# Baling in March!



## haybaler101 (Nov 30, 2008)

Going to start baling tomorrow, March 7th in Southern Indiana. No its not hay but still running the equipment. Contracted to bale 180 acres of asparagus tops for the local truck farmer. Started mowing today. Looks like a bunch of tumbleweeds but he wants it off the field so the Mexicanos can pick the asparagus easier.


----------



## Vol (Jul 5, 2009)

What kind of rake are you using...wheel rake? What happens with the bales? I would like to see that....sounds interesting.

Regards, Mike


----------



## evan (Jan 22, 2012)

we always just brush hog our ass grass fields, seems like a lot less work then cutting, raking, and rolling


----------



## haybaler101 (Nov 30, 2008)

evan said:


> we always just brush hog our ass grass fields, seems like a lot less work then cutting, raking, and rolling


Asparagus grower doesn't want any residue left on the field, they are going to bush hog again when I am done to get a closer cut yet. Bales are going in the ditch as far as I know. Money is not an object, these guys are making bookoo bucks on this stuff.


----------



## NDVA HAYMAN (Nov 24, 2009)

Please take some pics and post. Mike


----------



## Chessiedog (Jul 24, 2009)

haybaler101 said:


> Started mowing today. Looks like a bunch of tumbleweeds but he wants it off the field so the Mexicanos can pick the asparagus easier.


I'm just curious as to how you would mow the tops and bale it and leave any crop to pick ?


----------



## LeadFarmer (May 10, 2011)

I just got done cutting 300 acres. I will begin baling today. I will walk outside and take a pic right now.

I took a picture, but I am unsure how to upload to here. I have it on my phone and on my computer.


----------



## evan (Jan 22, 2012)

Chessiedog said:


> I'm just curious as to how you would mow the tops and bale it and leave any crop to pick ?


They are getting ride of last years ferns that grow up after the harvest is done for the year.


----------



## haybaler101 (Nov 30, 2008)

evan said:


> They are getting ride of last years ferns that grow up after the harvest is done for the year.
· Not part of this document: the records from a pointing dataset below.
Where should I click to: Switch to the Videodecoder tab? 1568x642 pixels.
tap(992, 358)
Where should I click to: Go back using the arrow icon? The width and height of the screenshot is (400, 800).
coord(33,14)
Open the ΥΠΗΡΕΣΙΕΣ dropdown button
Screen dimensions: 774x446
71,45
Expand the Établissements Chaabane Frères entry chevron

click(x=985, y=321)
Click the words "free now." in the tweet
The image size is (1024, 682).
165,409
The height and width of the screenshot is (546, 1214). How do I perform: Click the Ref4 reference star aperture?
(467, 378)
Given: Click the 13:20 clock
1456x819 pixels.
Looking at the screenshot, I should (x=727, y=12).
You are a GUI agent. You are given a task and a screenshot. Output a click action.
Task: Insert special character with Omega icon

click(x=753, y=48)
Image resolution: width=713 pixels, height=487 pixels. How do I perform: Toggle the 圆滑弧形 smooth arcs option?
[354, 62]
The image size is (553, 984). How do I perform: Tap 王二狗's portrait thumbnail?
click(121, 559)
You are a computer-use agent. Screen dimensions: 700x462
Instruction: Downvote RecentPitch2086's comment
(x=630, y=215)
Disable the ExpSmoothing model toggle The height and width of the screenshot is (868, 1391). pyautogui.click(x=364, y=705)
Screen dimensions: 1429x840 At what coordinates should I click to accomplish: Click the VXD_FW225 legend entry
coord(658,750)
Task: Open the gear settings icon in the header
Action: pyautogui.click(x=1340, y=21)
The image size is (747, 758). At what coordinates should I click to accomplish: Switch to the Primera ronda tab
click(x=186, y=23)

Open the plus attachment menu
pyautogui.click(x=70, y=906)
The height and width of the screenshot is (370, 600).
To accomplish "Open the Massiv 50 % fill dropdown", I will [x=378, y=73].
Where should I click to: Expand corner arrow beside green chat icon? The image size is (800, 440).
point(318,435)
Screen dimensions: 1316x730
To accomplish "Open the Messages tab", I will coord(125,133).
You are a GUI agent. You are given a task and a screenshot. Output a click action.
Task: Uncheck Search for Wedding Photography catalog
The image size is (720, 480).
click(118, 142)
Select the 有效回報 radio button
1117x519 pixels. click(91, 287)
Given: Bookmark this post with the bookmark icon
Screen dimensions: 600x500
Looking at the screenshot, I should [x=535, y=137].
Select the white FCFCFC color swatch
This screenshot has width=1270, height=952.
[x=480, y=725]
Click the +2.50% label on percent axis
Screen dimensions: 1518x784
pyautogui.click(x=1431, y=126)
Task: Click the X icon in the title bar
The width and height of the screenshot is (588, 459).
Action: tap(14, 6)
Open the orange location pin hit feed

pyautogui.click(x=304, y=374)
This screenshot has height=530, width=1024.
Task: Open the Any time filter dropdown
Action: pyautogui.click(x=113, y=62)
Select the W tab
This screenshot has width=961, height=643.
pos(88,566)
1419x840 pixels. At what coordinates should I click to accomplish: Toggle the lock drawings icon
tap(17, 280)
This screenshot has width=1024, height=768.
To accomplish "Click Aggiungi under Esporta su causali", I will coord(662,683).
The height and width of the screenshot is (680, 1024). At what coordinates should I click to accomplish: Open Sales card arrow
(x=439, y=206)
Yes, baling off ferns from last year. New growth has not started yet and they are wanting to spray herbicide before it shoots thru, so we are getting residue out of way. Didn't get to bale today, wind was breezy at about 40 mph and made raking impossible.


----------



## haybaler101 (Nov 30, 2008)

A couple of pics from baling asparagus straw today. Baled 220 bales off of about 120 acres today. Got 50 acres to go.


----------



## Chessiedog (Jul 24, 2009)

Thanks for the answers . Never heard of this before. Though I have gone and baled some junk out of water ways , so there wasn't so much green to doze up .


----------



## haybaler101 (Nov 30, 2008)

Got it done today. 180 acres mowed and raked. 353-3x3x8 square bales of asparagus straw. If anybody wants any I can set you up. Nice pay day for me, happy client. He has a little over 30 bucks an acre in my bill, but they are grossing in excess of $15,000 acre on the asparagus. Needless to say, money was not an object for him.


----------



## whitewing (Jan 29, 2012)

Interesting. Got any pictures you can post?


----------



## haybaler101 (Nov 30, 2008)

whitewing said:


> Interesting. Got any pictures you can post?


See earlier post.


----------



## eight (Feb 2, 2011)

I saw some coastal laid down south of Houston last week. Been warm early this year. In south central Texas I'm going to bale some coastal/rye grass mix in a couple weeks. Got to get the rye grass and weeds out of the way then fertilize and weed spray and hope the coastal comes back strong.


----------



## haybaler101 (Nov 30, 2008)

Actually had a couple of clients cut ryegrass the last couple days of March here and chop it. All the grass forages are ready now (rye, ryegrass, wheat, triticale or whatever else) and a few are starting to cut alfalfa in S. IN.


----------